**How to complete this task**
Rewrite the lines of the records beginning with the line containing "I want to click on y-tick-label: 3, so" and continuing through the end of the records, replacing "image size" with "screenshot size" and leaving everything else unchanged. Omit the pictures from your answer.
== Segment start ==
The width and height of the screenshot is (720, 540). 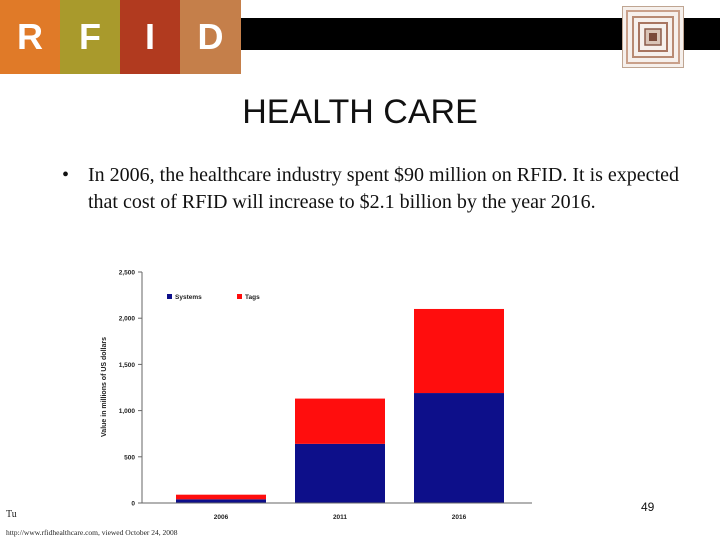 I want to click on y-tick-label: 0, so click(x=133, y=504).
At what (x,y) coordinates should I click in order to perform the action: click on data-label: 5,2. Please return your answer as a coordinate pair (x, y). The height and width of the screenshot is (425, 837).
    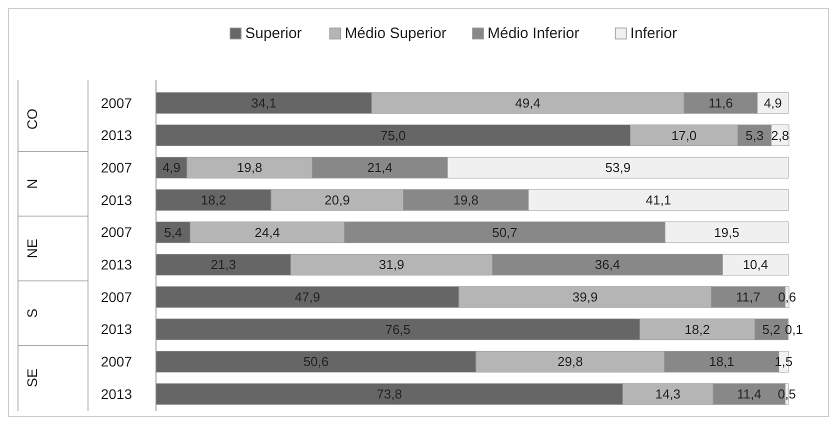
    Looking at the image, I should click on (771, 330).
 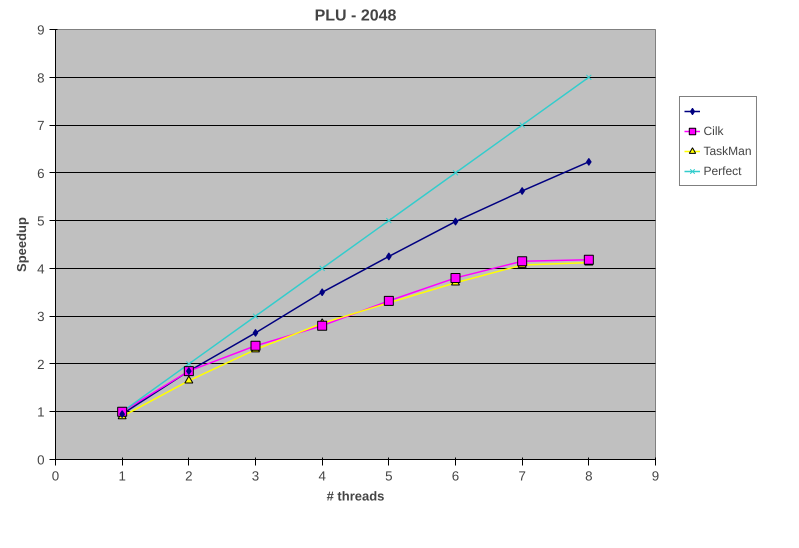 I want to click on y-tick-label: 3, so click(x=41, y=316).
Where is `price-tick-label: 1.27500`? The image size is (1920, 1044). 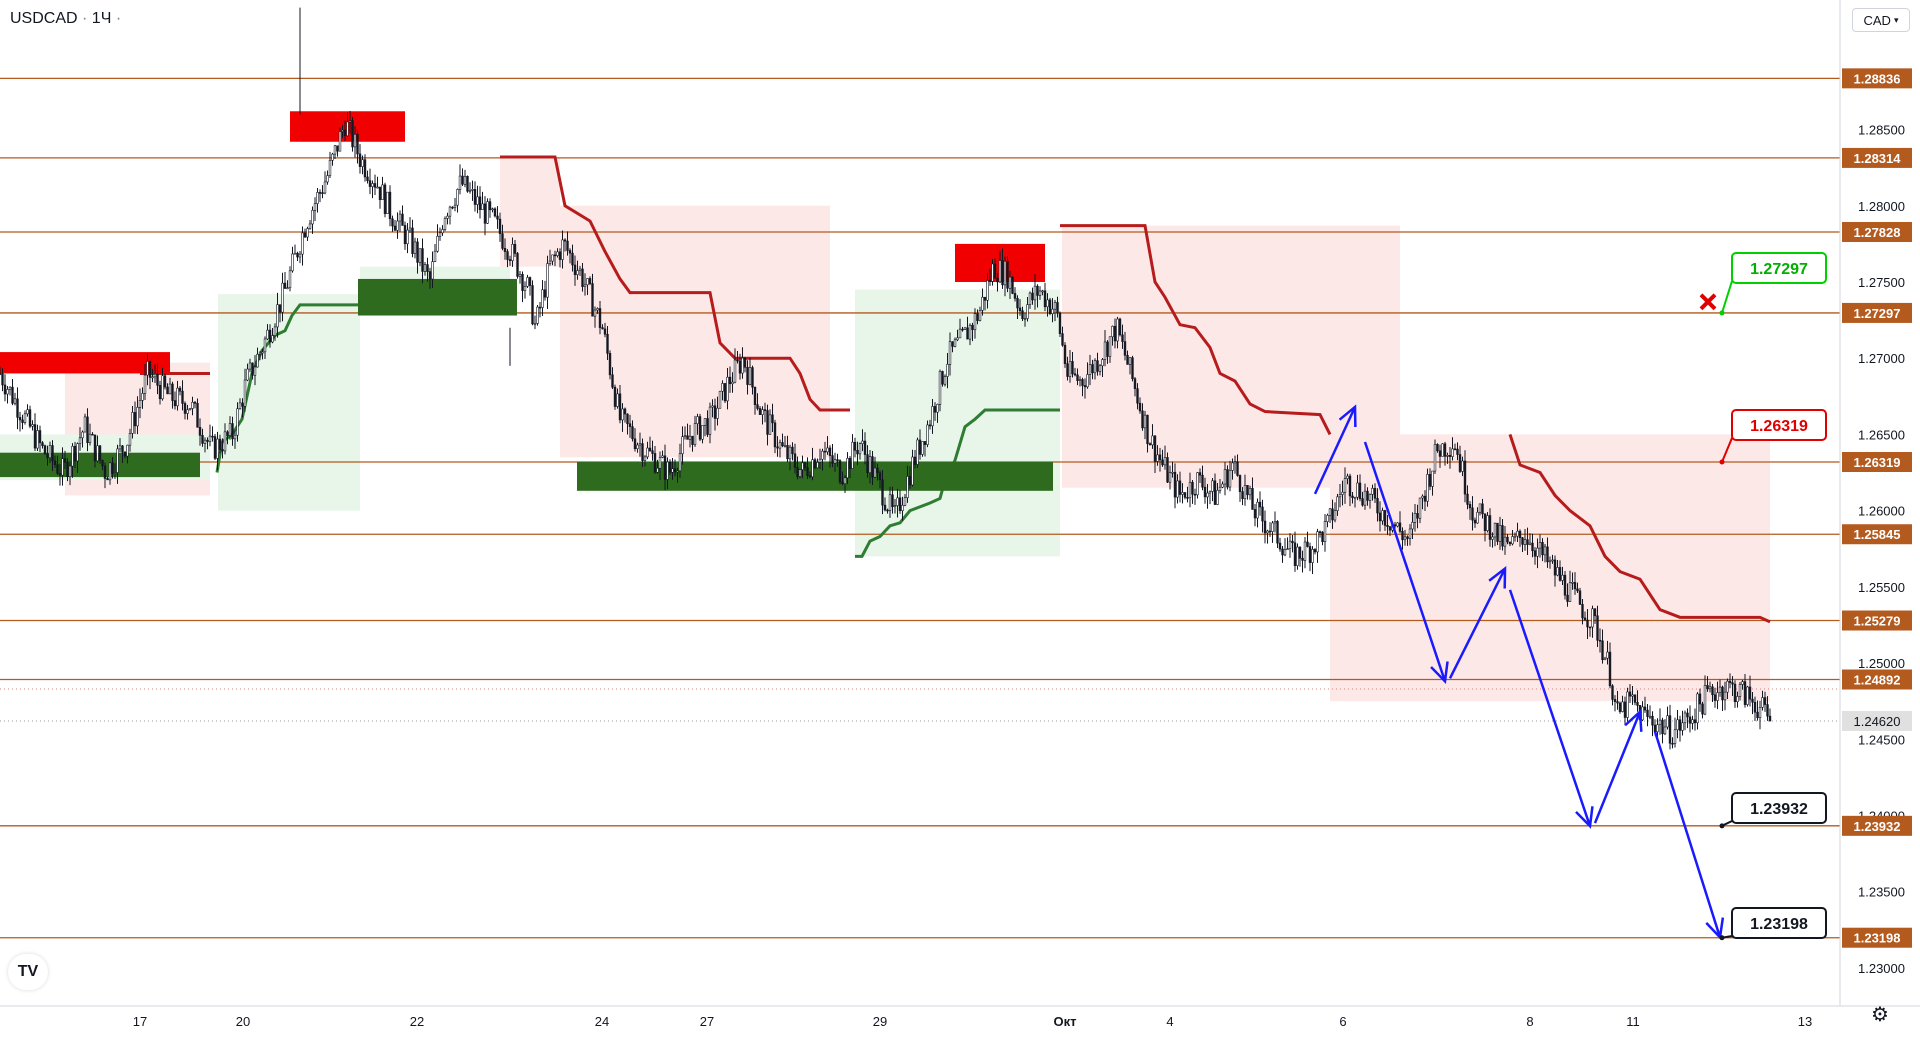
== Segment end ==
**Response**
  I want to click on y-tick-label: 3, so click(x=41, y=316).
Where is `price-tick-label: 1.27500`? The screenshot size is (1920, 1044). 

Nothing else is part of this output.